• WORK TO COMPLETE: Extract every line of the records below word for word, and leave the pictures out of your answer.

>>>

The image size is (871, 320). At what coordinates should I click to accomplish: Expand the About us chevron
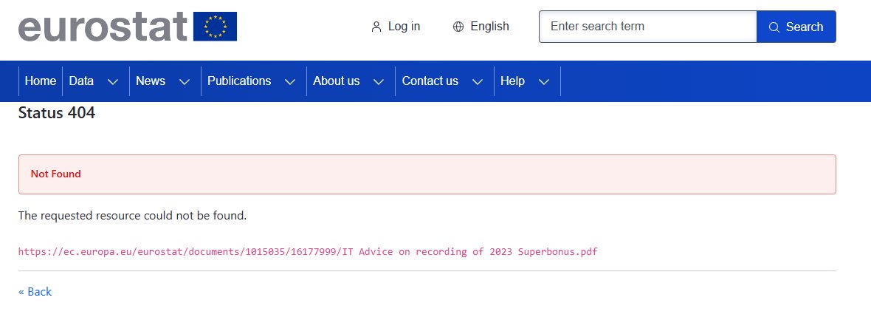coord(379,82)
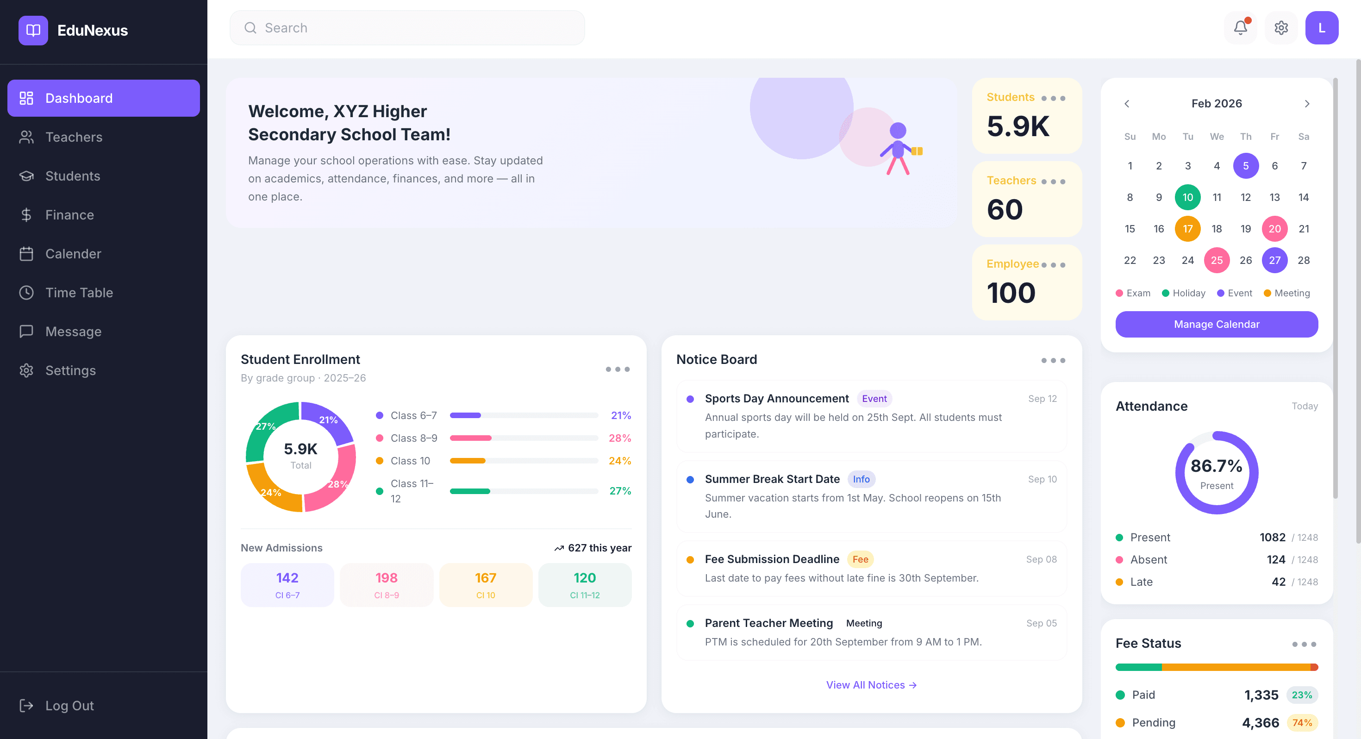Open the Students card options menu

(x=1054, y=98)
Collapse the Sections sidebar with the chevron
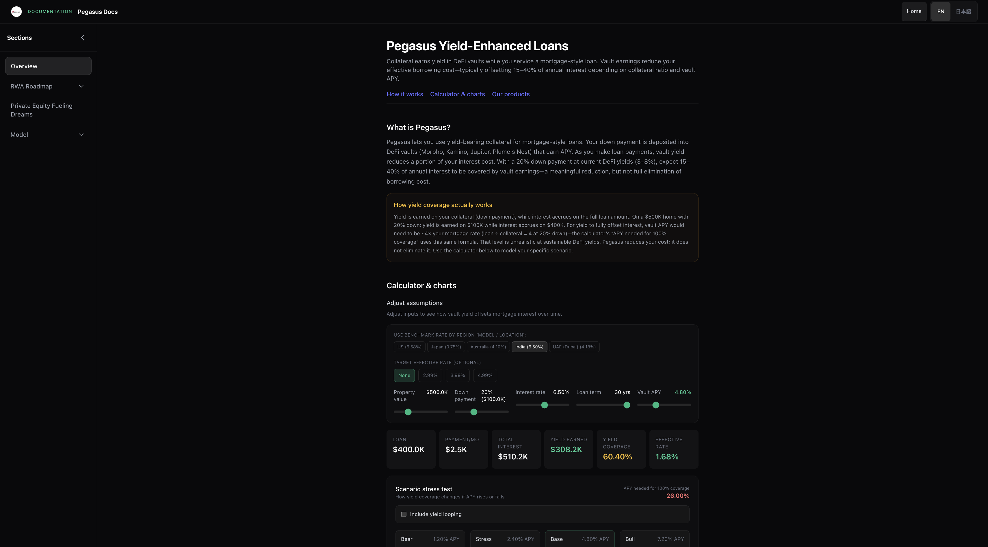 point(82,38)
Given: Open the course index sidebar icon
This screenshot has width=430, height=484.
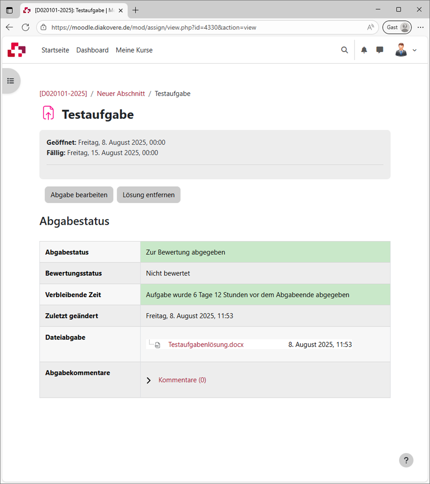Looking at the screenshot, I should [11, 81].
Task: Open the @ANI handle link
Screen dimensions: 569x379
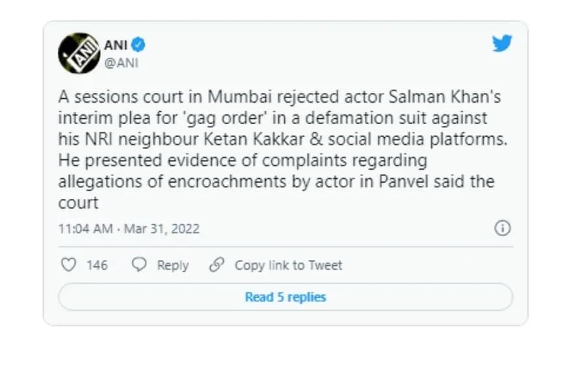Action: pyautogui.click(x=121, y=63)
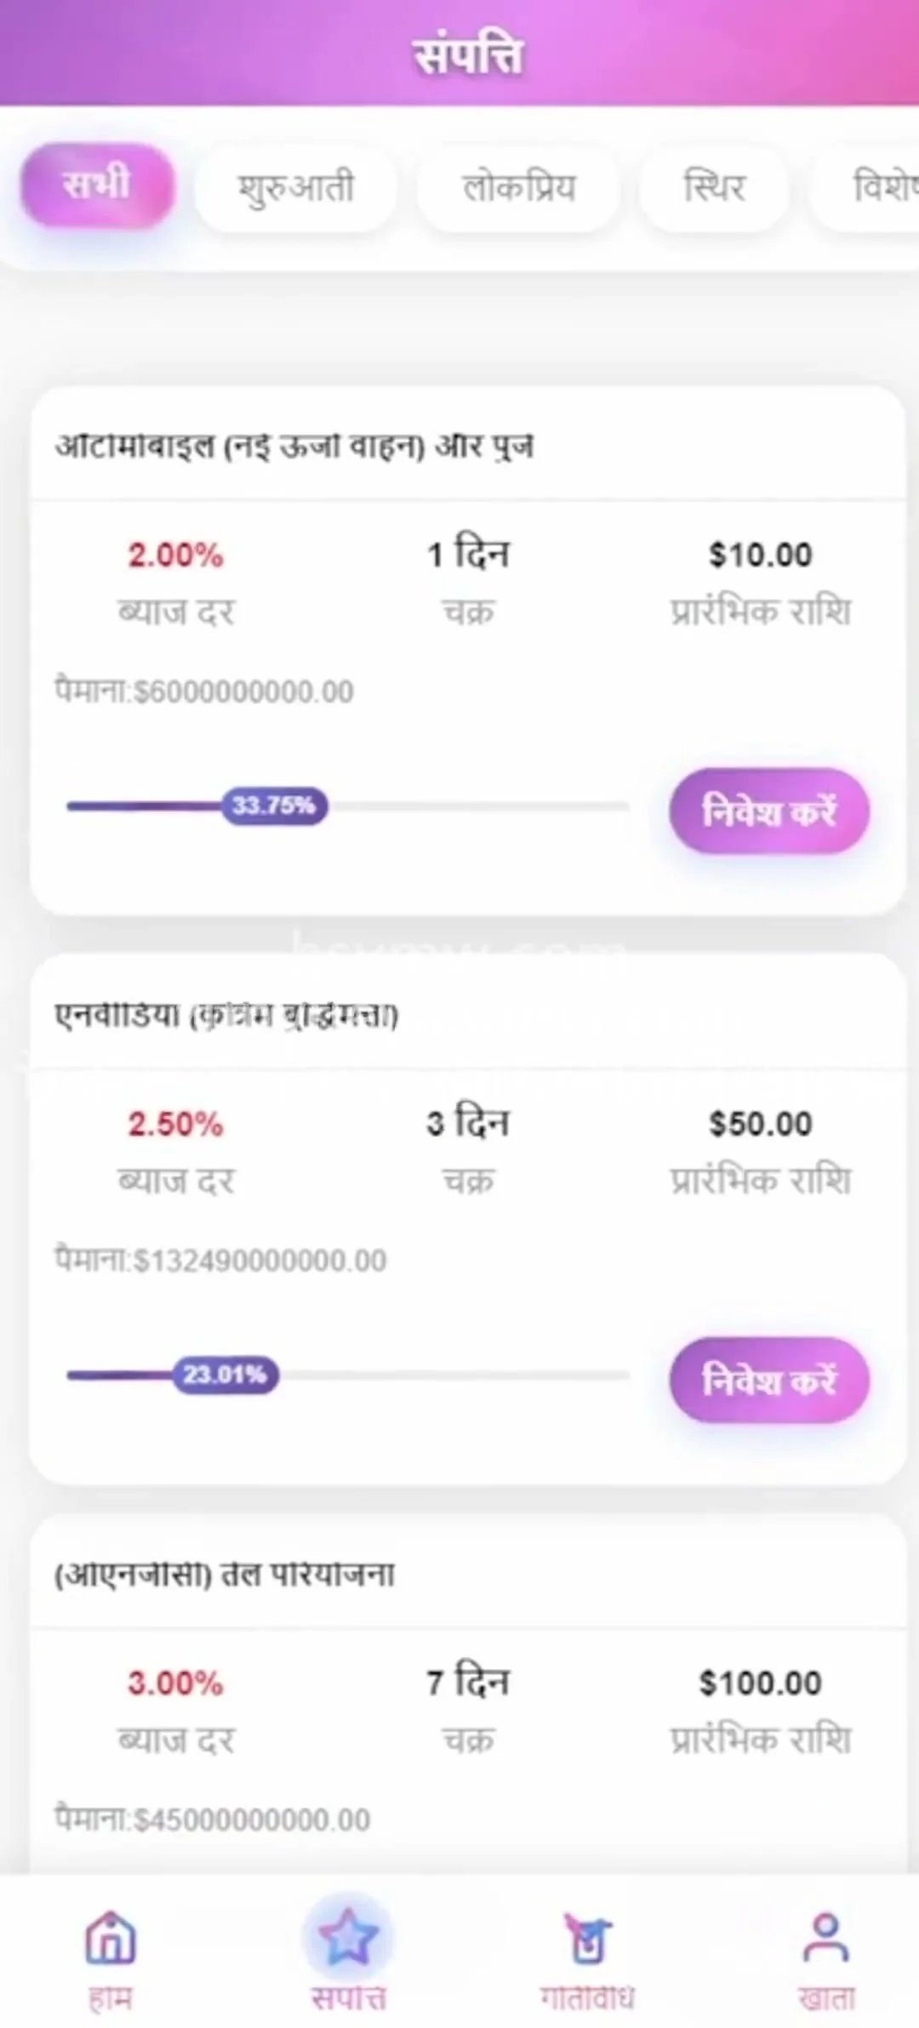Viewport: 919px width, 2028px height.
Task: Switch to the लोकप्रिय tab
Action: coord(518,188)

<<<

• THE ANSWER:
The image size is (871, 320). At what coordinates should I click to accomplish: Expand the About us chevron
coord(379,82)
Open the Students card options menu

(x=1054, y=98)
Collapse the Sections sidebar with the chevron
 point(82,38)
Given: Open the course index sidebar icon
This screenshot has width=430, height=484.
Looking at the screenshot, I should [11, 81].
Task: Open the @ANI handle link
Screen dimensions: 569x379
Action: pyautogui.click(x=121, y=63)
Viewport: 919px width, 2028px height.
Task: Switch to the लोकप्रिय tab
Action: coord(518,188)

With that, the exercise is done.